Testing¶
Tests are critical to ensure that DataFusion is working properly and is not accidentally broken during refactorings. All new features should have test coverage and the entire test suite is run as part of CI.
DataFusion has several levels of tests in its Test Pyramid and tries to follow the Rust standard Testing Organization described in The Book.
Run tests using cargo
:
cargo test
You can also use other runners such as cargo-nextest.
cargo nextest run
Unit tests¶
Tests for code in an individual module are defined in the same source file with a test
module, following Rust convention.
The test_util module provides useful macros to write unit tests effectively, such as assert_batches_sorted_eq
and assert_batches_eq
for RecordBatches and assert_contains
/ assert_not_contains
which are used extensively in the codebase.
sqllogictests Tests¶
DataFusion’s SQL implementation is tested using sqllogictest which are run like other tests using cargo test --test sqllogictests
.
sqllogictests
tests may be less convenient for new contributors who are familiar with writing .rs
tests as they require learning another tool.

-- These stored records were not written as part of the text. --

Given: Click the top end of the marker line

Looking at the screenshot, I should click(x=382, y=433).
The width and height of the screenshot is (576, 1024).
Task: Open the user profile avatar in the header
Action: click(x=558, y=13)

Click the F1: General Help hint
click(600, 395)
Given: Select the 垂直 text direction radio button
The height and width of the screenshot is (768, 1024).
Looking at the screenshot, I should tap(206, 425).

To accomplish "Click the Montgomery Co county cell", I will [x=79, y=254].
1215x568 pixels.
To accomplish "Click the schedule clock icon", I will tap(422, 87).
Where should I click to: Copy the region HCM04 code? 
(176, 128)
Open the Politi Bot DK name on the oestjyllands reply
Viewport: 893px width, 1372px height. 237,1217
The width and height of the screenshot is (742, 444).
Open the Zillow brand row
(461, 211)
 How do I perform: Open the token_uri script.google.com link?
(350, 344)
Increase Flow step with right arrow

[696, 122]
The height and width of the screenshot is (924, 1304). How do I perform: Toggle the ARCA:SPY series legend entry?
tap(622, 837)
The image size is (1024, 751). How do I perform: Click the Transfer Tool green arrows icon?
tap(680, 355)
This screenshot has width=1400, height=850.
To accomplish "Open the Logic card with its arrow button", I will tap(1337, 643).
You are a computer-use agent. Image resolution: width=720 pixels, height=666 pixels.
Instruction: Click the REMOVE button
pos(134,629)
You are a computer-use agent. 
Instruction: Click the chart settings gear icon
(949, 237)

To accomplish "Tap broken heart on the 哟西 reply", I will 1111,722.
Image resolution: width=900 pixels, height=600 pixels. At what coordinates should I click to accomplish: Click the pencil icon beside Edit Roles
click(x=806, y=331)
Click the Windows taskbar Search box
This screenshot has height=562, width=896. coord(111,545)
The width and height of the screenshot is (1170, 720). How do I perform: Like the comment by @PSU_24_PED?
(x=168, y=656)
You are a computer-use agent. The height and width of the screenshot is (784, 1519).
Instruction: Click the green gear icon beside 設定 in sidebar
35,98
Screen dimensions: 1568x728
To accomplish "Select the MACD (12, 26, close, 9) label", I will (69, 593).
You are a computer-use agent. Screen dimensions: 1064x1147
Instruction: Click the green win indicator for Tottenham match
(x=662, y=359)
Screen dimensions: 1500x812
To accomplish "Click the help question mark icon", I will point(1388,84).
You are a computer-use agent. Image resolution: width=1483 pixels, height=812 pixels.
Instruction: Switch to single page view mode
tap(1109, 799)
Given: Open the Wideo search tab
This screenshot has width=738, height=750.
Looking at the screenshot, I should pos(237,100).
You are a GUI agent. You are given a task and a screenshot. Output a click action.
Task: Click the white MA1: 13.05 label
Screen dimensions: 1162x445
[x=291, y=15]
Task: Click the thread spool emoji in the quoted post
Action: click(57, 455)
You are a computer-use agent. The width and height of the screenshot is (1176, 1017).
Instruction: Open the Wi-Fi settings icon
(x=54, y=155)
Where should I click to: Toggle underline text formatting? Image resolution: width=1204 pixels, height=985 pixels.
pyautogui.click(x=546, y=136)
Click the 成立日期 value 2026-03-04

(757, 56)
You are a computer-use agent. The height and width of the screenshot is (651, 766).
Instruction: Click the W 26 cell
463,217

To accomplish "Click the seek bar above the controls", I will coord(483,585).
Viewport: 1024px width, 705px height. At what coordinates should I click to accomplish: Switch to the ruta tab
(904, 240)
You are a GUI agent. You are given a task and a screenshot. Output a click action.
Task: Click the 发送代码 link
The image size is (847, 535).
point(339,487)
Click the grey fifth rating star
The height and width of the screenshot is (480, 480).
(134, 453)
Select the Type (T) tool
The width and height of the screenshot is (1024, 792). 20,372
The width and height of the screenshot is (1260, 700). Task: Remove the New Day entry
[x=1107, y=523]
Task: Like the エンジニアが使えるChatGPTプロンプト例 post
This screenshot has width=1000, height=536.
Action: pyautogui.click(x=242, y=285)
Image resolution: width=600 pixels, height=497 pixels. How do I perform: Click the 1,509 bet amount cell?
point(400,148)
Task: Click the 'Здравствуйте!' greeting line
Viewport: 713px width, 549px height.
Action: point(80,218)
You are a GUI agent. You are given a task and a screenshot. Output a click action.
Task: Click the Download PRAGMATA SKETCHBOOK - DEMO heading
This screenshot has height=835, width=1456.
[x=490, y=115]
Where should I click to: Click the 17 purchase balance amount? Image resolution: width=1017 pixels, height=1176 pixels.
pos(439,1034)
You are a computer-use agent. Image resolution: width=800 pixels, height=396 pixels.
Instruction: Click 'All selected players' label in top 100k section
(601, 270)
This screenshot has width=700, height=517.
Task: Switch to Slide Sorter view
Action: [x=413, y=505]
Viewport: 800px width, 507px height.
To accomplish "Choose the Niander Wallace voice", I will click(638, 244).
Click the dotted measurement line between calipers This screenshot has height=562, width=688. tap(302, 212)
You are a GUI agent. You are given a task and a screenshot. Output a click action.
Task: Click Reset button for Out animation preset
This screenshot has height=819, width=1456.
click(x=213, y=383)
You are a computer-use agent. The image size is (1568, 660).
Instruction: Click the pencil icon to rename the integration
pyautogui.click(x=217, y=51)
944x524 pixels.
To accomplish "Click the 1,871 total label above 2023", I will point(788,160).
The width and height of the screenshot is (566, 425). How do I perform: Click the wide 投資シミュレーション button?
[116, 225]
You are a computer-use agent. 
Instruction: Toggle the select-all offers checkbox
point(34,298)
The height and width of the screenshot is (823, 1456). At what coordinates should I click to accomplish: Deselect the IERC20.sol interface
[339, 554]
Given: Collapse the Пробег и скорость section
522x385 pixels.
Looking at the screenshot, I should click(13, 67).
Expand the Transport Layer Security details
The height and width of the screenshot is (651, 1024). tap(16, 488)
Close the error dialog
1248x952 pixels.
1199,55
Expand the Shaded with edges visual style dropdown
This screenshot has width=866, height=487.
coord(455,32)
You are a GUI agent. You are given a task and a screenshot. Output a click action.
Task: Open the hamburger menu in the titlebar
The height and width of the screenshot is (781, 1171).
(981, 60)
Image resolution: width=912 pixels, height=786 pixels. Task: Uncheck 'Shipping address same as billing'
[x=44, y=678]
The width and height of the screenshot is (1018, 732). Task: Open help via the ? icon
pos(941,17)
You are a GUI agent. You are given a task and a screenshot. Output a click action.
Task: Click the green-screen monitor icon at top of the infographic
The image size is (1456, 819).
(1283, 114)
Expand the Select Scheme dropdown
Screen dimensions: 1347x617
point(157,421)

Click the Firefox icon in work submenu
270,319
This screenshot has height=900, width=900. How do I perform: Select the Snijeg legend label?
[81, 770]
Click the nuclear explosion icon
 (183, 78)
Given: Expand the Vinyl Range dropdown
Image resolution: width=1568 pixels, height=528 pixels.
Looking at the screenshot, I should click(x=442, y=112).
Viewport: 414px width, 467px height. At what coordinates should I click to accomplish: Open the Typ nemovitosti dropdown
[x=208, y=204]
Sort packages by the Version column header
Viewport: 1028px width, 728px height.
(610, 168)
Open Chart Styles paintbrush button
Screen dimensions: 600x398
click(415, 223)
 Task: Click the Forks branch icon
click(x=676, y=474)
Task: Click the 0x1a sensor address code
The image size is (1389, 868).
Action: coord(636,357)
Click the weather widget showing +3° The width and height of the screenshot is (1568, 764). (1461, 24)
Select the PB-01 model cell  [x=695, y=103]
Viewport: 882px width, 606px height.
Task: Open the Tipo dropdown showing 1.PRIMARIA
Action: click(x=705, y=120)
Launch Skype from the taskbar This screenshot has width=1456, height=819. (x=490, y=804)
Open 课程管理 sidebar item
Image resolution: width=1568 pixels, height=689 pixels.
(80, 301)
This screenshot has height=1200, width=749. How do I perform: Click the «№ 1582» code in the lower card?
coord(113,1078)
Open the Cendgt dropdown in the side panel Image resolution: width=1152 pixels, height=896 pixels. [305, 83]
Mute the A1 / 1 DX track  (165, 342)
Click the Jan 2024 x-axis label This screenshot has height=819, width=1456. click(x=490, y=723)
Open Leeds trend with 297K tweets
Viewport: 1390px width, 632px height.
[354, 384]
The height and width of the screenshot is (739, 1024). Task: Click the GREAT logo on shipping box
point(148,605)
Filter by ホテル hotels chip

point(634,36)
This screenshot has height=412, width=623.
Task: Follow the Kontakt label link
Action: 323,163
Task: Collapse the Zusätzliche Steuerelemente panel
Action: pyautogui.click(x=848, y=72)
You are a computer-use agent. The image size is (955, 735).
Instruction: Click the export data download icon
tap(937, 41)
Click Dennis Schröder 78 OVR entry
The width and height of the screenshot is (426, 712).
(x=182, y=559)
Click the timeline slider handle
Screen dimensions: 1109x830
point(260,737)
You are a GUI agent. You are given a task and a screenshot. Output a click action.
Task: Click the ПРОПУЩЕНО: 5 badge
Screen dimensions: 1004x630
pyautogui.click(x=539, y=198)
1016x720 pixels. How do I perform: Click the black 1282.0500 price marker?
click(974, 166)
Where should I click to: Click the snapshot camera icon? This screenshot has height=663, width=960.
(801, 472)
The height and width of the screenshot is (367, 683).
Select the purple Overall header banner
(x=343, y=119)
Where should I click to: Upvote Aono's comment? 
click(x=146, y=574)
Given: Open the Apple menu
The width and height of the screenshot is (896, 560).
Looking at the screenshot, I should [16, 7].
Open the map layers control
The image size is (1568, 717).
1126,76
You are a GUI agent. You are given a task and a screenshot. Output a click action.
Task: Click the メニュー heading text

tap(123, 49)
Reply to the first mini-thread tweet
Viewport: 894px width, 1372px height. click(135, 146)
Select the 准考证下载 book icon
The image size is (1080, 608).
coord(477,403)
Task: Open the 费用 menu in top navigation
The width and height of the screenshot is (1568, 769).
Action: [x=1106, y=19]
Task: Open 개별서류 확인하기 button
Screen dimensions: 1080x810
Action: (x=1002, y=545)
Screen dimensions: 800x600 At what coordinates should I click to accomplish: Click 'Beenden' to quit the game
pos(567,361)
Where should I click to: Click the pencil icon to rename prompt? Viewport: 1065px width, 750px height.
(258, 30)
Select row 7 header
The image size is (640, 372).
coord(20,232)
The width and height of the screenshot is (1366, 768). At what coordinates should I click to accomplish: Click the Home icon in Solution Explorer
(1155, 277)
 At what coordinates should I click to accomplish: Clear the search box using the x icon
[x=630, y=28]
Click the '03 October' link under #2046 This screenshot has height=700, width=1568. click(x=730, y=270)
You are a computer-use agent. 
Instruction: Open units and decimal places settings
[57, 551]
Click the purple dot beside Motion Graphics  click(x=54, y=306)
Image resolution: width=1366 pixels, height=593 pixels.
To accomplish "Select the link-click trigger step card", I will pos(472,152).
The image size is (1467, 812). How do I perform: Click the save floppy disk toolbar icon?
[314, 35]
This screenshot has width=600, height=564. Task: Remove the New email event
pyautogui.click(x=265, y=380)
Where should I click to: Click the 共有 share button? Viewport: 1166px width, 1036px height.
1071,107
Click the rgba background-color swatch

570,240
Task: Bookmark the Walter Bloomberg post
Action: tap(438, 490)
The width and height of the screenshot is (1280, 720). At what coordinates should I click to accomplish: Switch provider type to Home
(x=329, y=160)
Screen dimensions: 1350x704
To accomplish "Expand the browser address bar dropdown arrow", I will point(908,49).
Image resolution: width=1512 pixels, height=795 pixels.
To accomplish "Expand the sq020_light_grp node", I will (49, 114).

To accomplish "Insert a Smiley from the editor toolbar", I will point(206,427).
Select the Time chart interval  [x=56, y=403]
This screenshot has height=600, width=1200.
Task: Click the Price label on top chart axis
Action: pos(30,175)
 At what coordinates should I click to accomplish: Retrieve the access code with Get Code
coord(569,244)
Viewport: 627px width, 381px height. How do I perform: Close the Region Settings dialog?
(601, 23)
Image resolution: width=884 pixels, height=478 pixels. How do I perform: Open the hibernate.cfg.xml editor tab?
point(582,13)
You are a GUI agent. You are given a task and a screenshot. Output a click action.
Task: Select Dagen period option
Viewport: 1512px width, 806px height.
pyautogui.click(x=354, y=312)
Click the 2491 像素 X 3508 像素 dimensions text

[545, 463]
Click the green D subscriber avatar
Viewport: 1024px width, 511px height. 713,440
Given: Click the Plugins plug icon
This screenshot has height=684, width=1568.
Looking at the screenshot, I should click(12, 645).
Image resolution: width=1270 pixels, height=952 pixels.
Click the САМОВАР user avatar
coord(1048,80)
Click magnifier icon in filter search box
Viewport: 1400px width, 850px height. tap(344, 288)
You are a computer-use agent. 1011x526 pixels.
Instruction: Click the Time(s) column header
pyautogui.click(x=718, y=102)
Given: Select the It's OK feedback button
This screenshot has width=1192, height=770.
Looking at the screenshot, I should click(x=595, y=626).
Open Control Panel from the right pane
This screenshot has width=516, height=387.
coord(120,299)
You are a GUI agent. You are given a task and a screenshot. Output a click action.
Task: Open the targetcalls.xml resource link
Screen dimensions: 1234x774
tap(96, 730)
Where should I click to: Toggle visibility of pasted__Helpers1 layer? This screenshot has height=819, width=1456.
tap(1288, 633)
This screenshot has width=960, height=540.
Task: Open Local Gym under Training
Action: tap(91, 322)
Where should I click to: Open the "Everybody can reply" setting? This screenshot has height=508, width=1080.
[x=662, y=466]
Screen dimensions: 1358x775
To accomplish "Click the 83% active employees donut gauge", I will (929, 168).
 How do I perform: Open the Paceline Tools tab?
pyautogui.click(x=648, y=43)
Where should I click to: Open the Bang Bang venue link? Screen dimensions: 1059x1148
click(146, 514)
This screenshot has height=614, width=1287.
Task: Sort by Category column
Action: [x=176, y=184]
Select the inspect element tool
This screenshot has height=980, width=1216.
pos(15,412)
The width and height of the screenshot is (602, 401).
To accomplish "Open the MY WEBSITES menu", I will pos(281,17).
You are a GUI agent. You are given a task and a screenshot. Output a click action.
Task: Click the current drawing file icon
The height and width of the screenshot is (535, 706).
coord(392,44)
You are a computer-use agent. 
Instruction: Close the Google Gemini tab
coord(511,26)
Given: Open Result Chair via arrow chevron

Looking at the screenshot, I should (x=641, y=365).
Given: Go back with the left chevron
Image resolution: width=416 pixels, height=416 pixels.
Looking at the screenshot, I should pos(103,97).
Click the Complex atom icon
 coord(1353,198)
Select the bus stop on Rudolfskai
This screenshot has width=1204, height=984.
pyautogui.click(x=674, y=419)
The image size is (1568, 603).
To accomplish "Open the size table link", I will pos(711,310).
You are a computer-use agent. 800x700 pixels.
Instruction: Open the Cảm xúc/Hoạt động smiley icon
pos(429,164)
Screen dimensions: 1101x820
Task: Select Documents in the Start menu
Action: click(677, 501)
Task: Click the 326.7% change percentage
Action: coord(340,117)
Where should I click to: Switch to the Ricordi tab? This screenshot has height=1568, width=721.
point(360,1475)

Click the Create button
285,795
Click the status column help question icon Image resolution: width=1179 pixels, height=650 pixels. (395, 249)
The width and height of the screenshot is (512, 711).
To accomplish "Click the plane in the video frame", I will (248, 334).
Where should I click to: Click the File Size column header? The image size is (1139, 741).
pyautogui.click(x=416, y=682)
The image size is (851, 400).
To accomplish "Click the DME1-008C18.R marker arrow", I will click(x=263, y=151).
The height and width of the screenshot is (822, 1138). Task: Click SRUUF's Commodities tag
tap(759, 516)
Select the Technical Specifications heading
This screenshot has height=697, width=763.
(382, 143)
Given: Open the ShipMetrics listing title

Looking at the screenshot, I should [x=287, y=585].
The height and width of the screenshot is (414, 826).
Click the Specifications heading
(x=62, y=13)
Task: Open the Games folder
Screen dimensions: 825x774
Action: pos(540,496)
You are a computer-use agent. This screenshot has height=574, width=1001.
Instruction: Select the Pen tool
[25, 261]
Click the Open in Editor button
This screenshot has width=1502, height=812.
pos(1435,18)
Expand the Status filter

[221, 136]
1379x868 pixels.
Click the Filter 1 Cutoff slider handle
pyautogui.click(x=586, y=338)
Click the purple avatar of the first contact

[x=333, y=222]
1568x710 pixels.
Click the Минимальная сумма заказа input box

However, sqllogictest
based tests are much easier to develop and maintain as they 1) do not require a slow recompile/link cycle and 2) can be automatically updated via cargo test --test sqllogictests -- --complete
.
Like similar systems such as DuckDB, DataFusion has chosen to trade off a slightly higher barrier to contribution for longer term maintainability.
Rust Integration Tests¶
There are several tests of the public interface of the DataFusion library in the tests directory.
You can run these tests individually using cargo
as normal command such as
cargo test -p datafusion --test parquet_exec
SQL “Fuzz” testing¶
DataFusion uses the SQLancer for “fuzz” testing: it generates random SQL queries and execute them against DataFusion to find bugs.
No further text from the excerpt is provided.